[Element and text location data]
* Begin *
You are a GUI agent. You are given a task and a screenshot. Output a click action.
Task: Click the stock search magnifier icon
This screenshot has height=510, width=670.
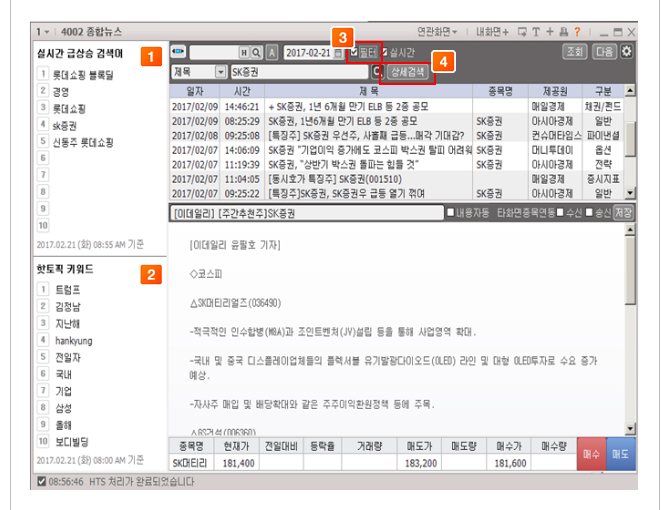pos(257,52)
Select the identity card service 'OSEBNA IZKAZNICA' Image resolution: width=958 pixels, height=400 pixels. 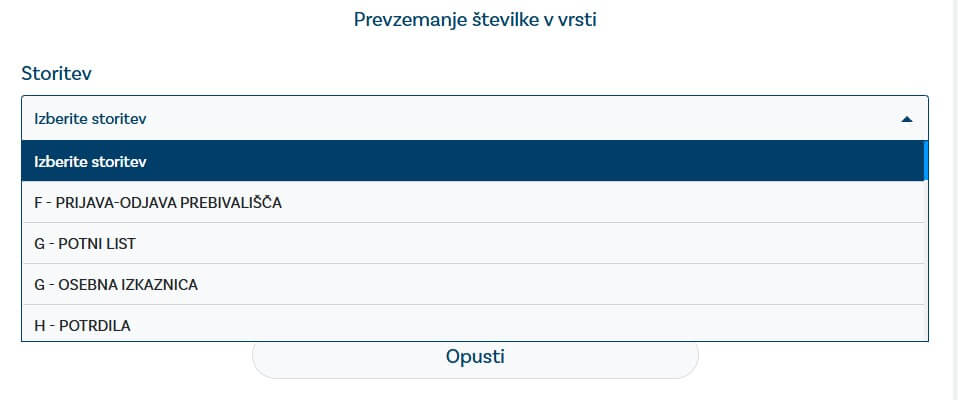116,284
* End *
AIM: Put the items, from the first line through the line that contains "pos(257,52)", into a Markdown table with the columns Row and Line Text, skipping blank lines and leaving the pictures out.

THE ANSWER:
| Row | Line Text |
|---|---|
| 1 | You are a GUI agent. You are given a task and a screenshot. Output a click action. |
| 2 | Task: Click the stock search magnifier icon |
| 3 | This screenshot has height=510, width=670. |
| 4 | pos(257,52) |